**What is being asked**: In the entries below, how many lines contain the word "entry"? State the number and nothing more.

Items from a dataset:
------------------------------------------------

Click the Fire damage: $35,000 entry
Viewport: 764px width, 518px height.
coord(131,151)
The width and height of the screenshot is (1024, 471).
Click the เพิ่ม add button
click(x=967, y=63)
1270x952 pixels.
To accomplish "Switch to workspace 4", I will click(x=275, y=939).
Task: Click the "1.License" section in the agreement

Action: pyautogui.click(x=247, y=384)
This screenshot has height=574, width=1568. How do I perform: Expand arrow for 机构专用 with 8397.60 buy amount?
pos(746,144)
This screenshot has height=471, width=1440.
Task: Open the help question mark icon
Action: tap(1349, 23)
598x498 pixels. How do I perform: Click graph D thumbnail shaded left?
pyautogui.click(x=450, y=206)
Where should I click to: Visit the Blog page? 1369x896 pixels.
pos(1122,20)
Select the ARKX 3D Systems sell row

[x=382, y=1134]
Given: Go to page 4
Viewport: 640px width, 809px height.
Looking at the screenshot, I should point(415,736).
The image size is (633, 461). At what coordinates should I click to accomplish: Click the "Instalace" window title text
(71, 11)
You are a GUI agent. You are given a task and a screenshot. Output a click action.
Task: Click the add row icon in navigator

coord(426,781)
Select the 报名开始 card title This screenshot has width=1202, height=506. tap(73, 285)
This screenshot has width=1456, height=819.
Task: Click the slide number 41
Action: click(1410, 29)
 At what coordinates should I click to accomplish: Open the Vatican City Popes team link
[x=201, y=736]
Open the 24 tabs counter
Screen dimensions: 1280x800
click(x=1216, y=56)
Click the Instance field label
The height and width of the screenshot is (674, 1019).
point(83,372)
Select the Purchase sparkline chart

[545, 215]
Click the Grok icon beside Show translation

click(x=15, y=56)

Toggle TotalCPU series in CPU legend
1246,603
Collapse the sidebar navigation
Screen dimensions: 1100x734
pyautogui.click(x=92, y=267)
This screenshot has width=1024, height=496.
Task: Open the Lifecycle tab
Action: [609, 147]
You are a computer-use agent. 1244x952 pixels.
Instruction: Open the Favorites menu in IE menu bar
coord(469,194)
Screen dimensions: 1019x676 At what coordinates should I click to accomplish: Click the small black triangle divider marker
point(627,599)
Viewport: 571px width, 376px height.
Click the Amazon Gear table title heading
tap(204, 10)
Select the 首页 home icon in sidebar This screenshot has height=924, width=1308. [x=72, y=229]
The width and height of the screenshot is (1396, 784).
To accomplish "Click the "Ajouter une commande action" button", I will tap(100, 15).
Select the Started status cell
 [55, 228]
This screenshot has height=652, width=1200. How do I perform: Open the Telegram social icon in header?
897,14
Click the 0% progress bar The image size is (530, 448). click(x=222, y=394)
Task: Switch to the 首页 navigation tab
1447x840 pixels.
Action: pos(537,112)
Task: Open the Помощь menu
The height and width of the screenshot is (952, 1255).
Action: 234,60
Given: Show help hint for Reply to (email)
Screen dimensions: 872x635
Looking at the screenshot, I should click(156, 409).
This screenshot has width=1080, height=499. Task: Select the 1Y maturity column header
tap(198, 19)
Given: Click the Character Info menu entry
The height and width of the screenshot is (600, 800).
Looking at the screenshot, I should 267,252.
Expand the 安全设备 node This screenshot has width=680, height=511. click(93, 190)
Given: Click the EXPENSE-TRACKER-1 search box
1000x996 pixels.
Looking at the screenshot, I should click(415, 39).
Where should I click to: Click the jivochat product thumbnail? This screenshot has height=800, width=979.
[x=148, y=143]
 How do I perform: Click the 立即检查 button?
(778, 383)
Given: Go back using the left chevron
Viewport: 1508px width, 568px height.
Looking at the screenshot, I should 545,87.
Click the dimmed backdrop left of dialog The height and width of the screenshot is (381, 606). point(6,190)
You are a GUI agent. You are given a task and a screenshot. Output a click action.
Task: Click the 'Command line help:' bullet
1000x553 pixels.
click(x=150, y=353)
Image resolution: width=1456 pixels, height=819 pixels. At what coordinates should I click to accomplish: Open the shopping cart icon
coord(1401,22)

------------------------------------------------

**Task output**: 2